The estate is valued at 60k, not taking into consideration the joint asset's he had in Thailand, as it stands she is expecting 30k as well as the funeral/buffet & hospital costs, and will continue to get the pension.
I know not all Thai marriages are shams, this one unfortunately always was, she shafted my Father, I dont want to get shafted too.
Any advice would be greatly and urgently appreciated.
I don't know from personal experience about funeral costs in Thailand but I googled the following: http://notyourtypicalday.net/?p=1191
I'm sure you have already done the same.
I know you didn't ask for this sort of advice but respectfully, it was your father's life to live as he saw fit. If that includes making a mess of things towards the end; well, so be it. He was probably just trying to be happy in what little time he had left.
I'm sorry that you are hurting and I hope you feel better soon.
It must be tough to deal with his estate in a foreign country and I'm sure it is playing on your emotions at various levels.
No doubt that you are going to feel resentment towards his widow no matter what happens.
This might tick you off but it is only money. Try to come to an equitable solution but try not to feel so bad.
You asked for advice.
In your shoes I would have your UK solicitor contact your Embassy in Thailand requesting advice on a reliable Thai solicitor to handle your case in the Thailand courts.
Remove yourself as far as you can from the situation. All communications concerning this affair should be through your UK solicitor. Your Thai solicitor should report to your UK solicitor. Yes, the will be a large expense.
Try to forget about the issue and remember the good things concerning your father.
Legal issues are no win situations. Let the lawyers (solicitors) do there jobs. Try to minimize the impact of losing your father on you and your family.
It is not a case of I would or will always resent his Wife, I only resent as it was a sham marriage, if it was genuine, the marriage would have had my blessing. He met her in a bar in Phucket, he was over 60, she was 30, married within a week of meeting, she has made it clear that it was only ever about money, her only disappointment was he lived as long as he did.

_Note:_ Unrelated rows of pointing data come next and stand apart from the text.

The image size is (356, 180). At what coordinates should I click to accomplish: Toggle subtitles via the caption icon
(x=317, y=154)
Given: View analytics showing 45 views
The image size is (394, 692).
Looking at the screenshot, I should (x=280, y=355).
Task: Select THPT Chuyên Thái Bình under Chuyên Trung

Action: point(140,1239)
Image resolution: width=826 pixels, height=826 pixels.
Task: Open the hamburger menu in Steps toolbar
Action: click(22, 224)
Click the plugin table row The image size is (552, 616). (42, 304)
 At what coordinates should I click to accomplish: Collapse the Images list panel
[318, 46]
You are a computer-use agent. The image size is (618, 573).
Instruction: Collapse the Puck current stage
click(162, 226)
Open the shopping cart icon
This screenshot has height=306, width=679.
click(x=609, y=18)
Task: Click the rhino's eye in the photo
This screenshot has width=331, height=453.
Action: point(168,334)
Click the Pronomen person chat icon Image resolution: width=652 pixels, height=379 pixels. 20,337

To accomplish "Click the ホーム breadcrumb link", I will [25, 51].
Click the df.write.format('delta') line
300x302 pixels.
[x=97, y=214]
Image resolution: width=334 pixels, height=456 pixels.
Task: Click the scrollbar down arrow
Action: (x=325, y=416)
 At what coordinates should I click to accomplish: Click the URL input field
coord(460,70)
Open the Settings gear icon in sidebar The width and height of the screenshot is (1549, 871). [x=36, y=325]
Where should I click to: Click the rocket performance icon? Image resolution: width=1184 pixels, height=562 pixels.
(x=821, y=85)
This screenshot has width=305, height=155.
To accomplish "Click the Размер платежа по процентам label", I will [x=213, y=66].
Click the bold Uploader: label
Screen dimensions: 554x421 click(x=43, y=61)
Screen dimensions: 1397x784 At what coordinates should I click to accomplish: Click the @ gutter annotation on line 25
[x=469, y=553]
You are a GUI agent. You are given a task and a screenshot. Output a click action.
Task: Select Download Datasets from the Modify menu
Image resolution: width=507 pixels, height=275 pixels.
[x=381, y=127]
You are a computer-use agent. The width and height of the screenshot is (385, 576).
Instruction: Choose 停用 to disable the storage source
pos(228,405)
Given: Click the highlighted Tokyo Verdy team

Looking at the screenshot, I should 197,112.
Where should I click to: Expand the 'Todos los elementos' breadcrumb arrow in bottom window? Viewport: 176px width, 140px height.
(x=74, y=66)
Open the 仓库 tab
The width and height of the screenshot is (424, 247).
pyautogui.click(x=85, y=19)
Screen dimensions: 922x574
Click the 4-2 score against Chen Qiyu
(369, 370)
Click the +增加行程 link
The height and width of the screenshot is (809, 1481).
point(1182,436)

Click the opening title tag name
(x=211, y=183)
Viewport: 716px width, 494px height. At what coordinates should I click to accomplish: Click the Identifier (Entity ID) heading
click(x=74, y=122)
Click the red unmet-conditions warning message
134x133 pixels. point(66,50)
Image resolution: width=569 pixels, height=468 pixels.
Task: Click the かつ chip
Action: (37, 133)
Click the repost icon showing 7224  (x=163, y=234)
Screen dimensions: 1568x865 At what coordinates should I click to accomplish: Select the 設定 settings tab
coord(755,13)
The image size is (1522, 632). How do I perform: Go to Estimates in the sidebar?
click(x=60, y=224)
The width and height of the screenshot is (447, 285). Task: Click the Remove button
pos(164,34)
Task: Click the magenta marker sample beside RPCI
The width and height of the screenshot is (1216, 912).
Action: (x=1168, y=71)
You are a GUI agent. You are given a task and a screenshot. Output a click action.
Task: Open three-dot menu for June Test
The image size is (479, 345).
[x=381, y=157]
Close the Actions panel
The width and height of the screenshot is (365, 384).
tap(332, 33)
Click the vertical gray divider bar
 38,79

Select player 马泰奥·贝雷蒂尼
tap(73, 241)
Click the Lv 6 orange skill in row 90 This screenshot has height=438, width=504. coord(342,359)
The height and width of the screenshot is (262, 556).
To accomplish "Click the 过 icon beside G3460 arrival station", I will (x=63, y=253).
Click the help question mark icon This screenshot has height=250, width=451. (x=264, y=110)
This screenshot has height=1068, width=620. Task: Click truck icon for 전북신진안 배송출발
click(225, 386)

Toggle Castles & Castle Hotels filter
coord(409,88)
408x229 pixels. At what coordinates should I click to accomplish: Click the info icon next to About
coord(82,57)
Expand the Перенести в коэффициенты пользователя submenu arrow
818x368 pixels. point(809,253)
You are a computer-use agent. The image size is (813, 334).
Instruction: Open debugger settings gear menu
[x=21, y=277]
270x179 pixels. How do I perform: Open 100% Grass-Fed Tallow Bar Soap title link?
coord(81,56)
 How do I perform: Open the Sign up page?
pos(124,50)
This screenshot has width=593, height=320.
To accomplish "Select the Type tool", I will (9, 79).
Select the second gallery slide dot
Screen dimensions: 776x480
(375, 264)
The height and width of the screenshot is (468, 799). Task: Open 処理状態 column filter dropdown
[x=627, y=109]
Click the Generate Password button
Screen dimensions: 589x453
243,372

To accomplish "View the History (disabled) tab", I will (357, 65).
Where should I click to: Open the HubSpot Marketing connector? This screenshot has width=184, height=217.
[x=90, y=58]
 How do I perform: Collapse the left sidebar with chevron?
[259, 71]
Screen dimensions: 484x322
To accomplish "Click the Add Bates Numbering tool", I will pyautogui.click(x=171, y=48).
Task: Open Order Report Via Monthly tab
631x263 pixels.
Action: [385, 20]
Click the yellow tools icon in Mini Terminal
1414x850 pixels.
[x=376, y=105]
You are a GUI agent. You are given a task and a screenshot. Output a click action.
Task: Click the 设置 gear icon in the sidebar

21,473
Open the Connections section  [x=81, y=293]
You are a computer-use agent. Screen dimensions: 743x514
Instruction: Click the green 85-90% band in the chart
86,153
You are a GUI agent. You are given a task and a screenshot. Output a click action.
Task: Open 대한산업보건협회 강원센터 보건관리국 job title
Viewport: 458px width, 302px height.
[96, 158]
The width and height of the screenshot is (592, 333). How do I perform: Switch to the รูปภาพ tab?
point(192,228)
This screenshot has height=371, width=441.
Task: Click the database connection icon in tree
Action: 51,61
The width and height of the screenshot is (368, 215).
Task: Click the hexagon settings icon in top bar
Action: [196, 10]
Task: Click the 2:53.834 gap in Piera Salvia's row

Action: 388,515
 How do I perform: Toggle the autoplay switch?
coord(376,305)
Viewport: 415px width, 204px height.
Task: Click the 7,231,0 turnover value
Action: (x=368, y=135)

Yes it is only money, but one there is a principle, two, he wanted his daughter to be financially ok, she is doing her best to fleece her out of that.
So far she fleeced my father, he purchased land, had a home built, grew rubber tree plantations, set her up in business, she is financially ok for life, she will not be happy until she has got everything if she has her way, something quite rightly I am not prepared to sit back and let happen.
It is not a simple case of it was my Fathers life to live as he see fit, he had suffered a stroke before heading to Thailand, so his decision making was tainted, many times shortly before passing he phoned stating he wanted to come back to the UK, sadly he never lived to do this. She was nice to him when they lived in the UK, as soon as they moved to Thailand, she turned and was nasty to him.
I have since found out that the funeral/buffet claims are definitely exaggerated.
I did consider the Thai solicitor option, but I think in the end, any estate would be swallowed up by the cost involved with having two solicitors.
It is doubtful there is an equitable amicable solution, The day after he died she was asking for the money, that speaks volumes, I cannot and will not let her win, but as with any situation, it is good to gather as much information and advice as possible from a multitude of sources.
You can call it a "sham" marriage. If the marriage was registered in Thailand and the United Kingdom recognizes marriages registered in Thailand, then by definition it is a marriage. True, valid and most importantly fully LEGAL.
Therefore, you are dealing with an international legal issue. So, unless you "lawyer up" your Thai mother-in-law will be able to secure most, if not all, of your deceased fathers assets.
If you lawyer up you may be able to enforce the will on an international level. Good Luck.